*** Begin section ***

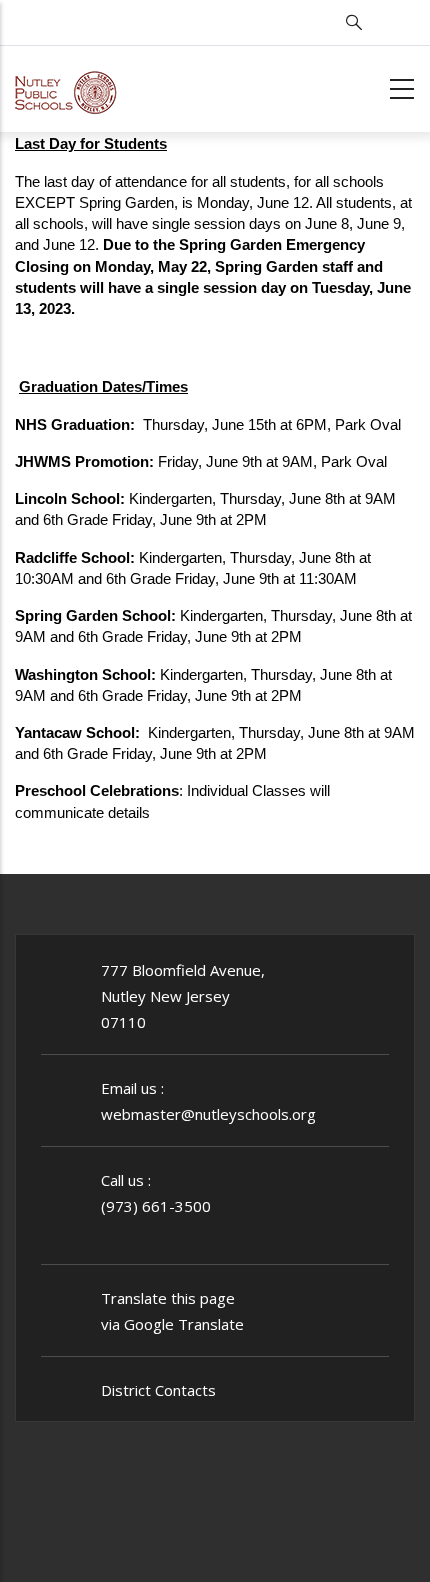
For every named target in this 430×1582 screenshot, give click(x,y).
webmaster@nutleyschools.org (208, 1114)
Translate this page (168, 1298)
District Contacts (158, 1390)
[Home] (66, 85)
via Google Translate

*** End section ***

- [WORK REQUIRED]:
Quote, word for word, every line starting at the one that contains "Translate this page (168, 1298)" and ending with the final line of the entries.

- [WRITTEN SOLUTION]:
Translate this page (168, 1298)
District Contacts (158, 1390)
[Home] (66, 85)
via Google Translate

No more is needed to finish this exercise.